» ACTIVITY:
Search the entries below for the word "computer" and copy every line where it appears.

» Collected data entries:
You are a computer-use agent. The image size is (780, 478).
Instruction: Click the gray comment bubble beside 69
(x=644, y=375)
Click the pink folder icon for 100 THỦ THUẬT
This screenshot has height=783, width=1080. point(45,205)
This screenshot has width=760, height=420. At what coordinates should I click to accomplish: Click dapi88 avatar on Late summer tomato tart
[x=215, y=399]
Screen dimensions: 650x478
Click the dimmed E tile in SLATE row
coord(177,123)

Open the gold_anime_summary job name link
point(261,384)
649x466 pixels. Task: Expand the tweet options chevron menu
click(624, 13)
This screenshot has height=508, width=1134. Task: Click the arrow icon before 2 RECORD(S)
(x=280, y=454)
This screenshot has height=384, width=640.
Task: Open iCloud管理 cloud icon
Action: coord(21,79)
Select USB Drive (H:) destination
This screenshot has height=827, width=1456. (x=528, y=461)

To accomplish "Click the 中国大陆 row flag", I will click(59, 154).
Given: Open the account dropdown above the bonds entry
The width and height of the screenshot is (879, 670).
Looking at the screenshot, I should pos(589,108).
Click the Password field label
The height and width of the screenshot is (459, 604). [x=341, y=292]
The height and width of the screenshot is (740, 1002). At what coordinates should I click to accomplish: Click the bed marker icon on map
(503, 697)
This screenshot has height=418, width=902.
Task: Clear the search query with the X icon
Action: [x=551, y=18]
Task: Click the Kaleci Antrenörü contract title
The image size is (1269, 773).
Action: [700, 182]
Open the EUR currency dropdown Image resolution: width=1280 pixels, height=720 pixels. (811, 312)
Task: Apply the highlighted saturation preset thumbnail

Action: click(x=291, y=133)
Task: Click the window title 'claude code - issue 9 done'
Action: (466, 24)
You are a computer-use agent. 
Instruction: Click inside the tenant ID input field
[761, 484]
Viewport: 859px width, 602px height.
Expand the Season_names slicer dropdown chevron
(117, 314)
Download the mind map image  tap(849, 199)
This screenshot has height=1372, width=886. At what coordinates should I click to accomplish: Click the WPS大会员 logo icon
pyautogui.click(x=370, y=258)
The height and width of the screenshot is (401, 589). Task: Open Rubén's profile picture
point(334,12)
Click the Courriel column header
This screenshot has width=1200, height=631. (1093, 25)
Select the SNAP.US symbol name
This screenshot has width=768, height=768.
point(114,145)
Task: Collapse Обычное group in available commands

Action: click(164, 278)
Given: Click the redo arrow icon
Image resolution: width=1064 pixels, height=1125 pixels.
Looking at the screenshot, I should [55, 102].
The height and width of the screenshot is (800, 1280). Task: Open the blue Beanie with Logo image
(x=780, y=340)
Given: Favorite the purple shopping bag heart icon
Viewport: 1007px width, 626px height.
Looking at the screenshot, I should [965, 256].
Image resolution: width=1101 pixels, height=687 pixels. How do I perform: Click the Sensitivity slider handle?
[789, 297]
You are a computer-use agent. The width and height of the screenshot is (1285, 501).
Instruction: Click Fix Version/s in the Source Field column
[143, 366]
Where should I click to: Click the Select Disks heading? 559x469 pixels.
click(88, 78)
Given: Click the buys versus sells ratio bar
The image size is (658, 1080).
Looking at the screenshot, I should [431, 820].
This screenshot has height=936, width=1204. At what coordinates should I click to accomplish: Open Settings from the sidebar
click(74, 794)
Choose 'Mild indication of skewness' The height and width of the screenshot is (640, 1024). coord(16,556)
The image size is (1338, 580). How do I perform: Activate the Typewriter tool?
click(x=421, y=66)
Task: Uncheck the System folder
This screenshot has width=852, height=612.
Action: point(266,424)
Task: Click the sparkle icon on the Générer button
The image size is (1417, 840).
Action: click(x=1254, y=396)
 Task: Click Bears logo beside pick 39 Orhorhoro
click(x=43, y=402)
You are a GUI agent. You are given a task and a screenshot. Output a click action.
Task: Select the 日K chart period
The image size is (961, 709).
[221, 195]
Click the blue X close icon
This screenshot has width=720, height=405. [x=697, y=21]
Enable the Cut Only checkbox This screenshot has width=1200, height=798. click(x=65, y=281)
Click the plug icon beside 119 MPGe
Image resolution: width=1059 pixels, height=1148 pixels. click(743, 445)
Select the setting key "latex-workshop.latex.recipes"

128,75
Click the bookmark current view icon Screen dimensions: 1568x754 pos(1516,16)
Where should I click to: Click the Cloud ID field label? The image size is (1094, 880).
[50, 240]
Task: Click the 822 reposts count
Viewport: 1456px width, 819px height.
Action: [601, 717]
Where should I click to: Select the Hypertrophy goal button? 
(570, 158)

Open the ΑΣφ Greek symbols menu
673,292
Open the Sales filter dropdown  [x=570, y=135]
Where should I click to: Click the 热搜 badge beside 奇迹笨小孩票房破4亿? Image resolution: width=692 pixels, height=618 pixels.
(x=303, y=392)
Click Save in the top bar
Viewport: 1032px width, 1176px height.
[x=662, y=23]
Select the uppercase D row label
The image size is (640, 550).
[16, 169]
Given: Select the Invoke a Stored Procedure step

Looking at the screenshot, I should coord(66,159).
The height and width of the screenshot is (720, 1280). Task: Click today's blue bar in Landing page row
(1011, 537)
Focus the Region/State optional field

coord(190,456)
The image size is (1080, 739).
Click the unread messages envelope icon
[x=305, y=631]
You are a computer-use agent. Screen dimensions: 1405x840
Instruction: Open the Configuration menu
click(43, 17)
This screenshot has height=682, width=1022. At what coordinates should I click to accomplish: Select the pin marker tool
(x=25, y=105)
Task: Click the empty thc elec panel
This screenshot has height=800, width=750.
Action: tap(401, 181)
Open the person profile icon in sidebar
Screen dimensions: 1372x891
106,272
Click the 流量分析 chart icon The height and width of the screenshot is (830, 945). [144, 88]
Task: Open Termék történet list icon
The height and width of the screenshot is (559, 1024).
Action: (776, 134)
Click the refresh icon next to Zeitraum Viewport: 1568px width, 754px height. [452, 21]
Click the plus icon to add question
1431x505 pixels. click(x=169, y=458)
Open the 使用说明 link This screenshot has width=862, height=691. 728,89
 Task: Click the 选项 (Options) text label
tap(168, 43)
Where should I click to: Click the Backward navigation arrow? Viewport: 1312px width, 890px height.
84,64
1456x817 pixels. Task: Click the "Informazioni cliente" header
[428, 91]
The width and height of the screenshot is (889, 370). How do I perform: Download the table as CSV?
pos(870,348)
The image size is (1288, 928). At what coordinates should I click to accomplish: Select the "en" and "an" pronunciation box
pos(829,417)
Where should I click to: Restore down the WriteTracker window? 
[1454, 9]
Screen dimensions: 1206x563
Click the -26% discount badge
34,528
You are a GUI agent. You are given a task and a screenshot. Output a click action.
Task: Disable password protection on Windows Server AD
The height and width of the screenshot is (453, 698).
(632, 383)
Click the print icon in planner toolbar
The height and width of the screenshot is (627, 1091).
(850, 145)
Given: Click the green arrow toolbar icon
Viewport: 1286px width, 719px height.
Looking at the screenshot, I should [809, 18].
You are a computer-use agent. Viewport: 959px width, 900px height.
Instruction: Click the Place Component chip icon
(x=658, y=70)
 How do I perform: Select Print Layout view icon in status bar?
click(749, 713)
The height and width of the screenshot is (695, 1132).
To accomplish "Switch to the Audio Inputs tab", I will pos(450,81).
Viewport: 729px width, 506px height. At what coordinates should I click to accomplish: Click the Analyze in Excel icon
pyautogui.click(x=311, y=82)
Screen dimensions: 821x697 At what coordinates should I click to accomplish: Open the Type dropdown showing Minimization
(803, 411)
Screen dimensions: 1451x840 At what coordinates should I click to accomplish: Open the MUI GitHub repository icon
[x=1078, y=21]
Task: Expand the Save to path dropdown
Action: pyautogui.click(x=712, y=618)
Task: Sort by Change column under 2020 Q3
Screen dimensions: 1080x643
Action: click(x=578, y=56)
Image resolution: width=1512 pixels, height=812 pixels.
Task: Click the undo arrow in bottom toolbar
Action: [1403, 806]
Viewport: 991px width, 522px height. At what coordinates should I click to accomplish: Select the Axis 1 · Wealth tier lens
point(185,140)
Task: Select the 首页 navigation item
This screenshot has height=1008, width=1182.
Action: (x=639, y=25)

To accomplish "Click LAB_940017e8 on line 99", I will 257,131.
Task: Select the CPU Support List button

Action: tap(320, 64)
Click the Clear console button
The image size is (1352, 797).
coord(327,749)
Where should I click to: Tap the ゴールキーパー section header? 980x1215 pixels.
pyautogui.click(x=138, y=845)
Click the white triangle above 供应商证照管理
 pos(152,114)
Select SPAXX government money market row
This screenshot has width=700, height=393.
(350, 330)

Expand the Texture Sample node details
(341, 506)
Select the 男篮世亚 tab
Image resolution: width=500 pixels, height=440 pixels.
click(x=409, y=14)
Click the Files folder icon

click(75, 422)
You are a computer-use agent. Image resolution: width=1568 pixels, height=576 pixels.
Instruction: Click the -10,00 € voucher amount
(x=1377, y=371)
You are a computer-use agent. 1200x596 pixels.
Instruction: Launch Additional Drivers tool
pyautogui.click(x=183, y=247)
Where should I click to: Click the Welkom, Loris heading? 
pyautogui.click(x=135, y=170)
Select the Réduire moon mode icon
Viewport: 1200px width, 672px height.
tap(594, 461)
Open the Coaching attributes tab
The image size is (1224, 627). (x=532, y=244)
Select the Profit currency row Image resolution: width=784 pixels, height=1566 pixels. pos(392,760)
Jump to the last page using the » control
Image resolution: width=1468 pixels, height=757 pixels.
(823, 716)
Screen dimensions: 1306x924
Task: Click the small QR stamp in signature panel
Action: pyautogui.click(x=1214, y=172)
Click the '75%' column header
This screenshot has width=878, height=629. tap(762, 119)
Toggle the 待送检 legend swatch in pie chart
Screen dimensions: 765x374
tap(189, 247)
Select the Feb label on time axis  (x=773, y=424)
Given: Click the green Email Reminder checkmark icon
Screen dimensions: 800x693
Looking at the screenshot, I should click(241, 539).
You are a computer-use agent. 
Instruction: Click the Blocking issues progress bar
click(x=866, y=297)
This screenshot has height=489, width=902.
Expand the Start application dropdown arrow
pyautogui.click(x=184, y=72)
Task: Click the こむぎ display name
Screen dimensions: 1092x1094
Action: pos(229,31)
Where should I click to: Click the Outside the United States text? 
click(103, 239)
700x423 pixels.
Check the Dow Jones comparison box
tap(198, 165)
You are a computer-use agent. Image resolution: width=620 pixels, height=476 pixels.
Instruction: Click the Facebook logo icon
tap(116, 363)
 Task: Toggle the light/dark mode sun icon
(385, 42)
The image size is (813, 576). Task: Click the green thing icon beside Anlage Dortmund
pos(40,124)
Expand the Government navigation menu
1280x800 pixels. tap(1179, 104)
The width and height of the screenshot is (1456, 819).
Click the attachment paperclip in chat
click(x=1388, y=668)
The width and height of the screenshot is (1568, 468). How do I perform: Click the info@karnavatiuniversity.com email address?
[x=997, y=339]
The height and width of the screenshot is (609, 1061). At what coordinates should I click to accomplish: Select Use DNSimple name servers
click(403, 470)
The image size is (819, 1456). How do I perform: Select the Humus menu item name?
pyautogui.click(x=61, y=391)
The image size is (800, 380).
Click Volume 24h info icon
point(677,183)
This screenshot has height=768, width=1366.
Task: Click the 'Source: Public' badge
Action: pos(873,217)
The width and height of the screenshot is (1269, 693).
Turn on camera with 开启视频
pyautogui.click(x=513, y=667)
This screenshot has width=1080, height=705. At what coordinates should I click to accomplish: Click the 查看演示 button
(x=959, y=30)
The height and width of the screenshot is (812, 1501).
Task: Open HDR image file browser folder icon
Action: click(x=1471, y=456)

» YOUR RESPONSE:
You are a computer-use agent. The image size is (780, 478).
You are a computer-use agent. 
You are a computer-use agent. The width and height of the screenshot is (1285, 501).
You are a computer-use agent. Screen dimensions: 1405x840
You are a computer-use agent. Viewport: 959px width, 900px height.
You are a computer-use agent. Image resolution: width=1568 pixels, height=576 pixels.
You are a computer-use agent. 1200x596 pixels.
You are a computer-use agent. 
You are a computer-use agent. Image resolution: width=620 pixels, height=476 pixels.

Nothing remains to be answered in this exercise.